In the three months since the start of the COVID-19 pandemic, US billionaires have become $565 billion richer, while 43 million Americans have lost their jobs, a report by the Institute for Policy Studies has revealed. The report reflects a vast disconnect between the world’s richest and everyone else.
Far from being just a US problem, the world’s billionaires have profited from trillions of dollars in tax-payer funded stimulus, meaning the poor and working classes are literally paying for the success of the wealthy. Politicians have justified stimulus for stock markets as a way to ensure citizens would not lose their jobs, but the opposite has happened.
No crisis for billionaires
Tens of millions of people in the US alone have lost their jobs, and, after the crisis, they will be asked to pay for the stock-market stimulus through increased taxes or reduced public spending.
The colossal transfer of wealth directly from the poor and working-classes to the rich that has occurred over the last months has not been an exception, but the rule over recent decades.
Because billionaires do not work for their money but instead profit from investments, they pay minimal taxes over their income, often paying less in taxes relatively than a shopkeeper, office worker, or taxi driver would.
Multi-billionaire Warren Buffet highlighted this problem when he revealed that his secretary pays more of her income into taxes than he does.
Global concentration of wealth
The concentration of wealth in the hands of a select few is a global problem. According to the EU, 70% of the world’s population owns only 3% of the world’s wealth. In 2018 alone, billionaires’ wealth increased by 12%, or $2.5 billion a day, while the poorest people’s combined wealth actually declined by 11%.

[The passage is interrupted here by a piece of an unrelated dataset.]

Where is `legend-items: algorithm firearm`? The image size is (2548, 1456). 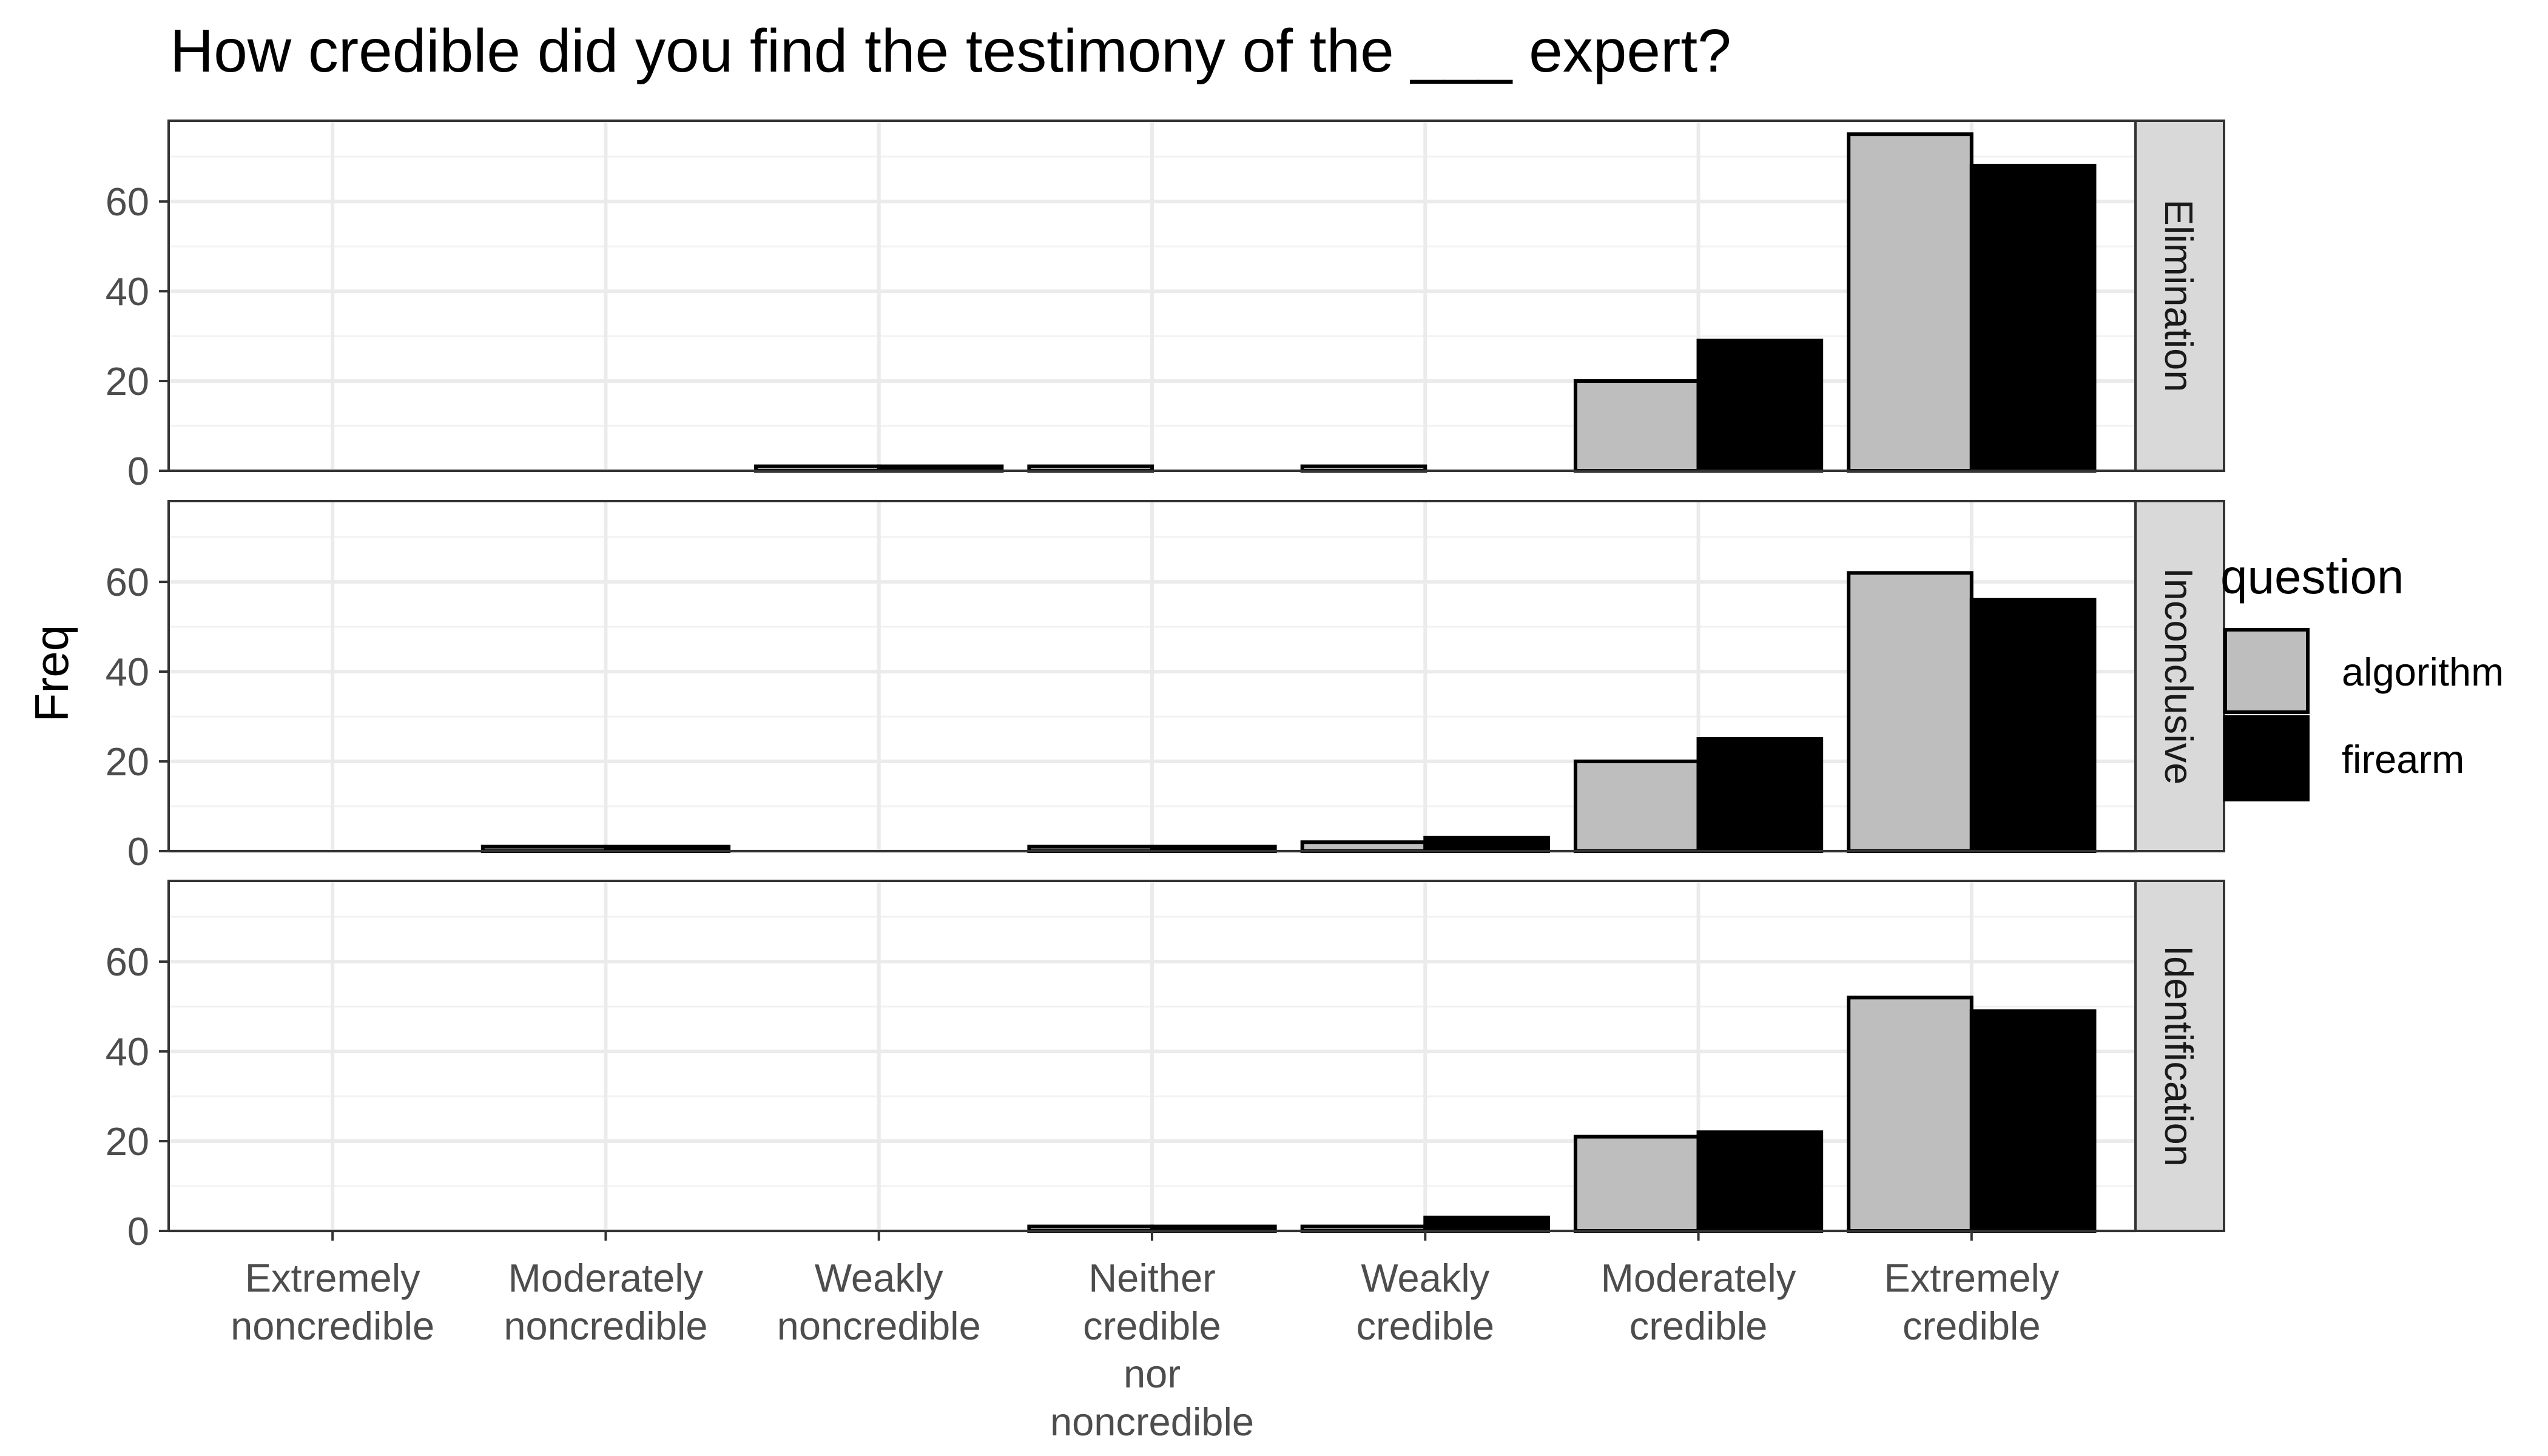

The decades of supply-side economics have literally taken money from the poor and given it directly to the rich.
Over the past three decades the world’s richest have become 300% richer while the world’s poorest saw no increase in wealth whatsoever. If our current trend continues, by 2050 the world’s richest 0.1% of the population will own more wealth than all working people on earth.
In the Middle East and North Africa, the concentration of wealth is harder to measure as fortunes are more opaque and often hidden in foreign bank accounts or real-estate. Forbes magazine compiles an annual list of the world’s richest that reveals some of the vast wealth held by a few in the region.
In Israel, 9 individuals hold $28.6 billion in private wealth, Egypt’s 11 billionaires have $15.4 billion, and the UAE has 11 billionaires worth a combined $24.7 billion. Turkey has the most egregious concentration of wealth, with 22 people hoarding $37.1 billion of wealth. Like the United States the ultra-rich in the MENA barely pay taxes, meaning they are literally taking from the poor.
The fortunes of the world’s moneyed elite stand in stark contrast with the fate of the poor. The UN announced that thousands are likely to suffer and die in Yemen, after 30 nations together failed to raise $2.4 billion required to fund COVID-19 and basics like food and water. The UN has warned of an approaching famine of “biblical proportions.”
The UN Food and Agriculture Organization and the World Food Program in Yemen have had to halve the food rations they give to starving people due to lack of funds. The total bill to save thousands in Yemen is $2.4 billion, which is less than 7% of the money Amazon-owner Jeff Bezos’ has made since March 18 this year.
The contrast between the vast fortunes of the rich and the terrible plight of the poor reveals that our world appears to have returned to a state of feudal lords and working peasants. While it might not be immoral to be tremendously rich, doing so while your neighbors suffer and starve defies human morality and basic compassion.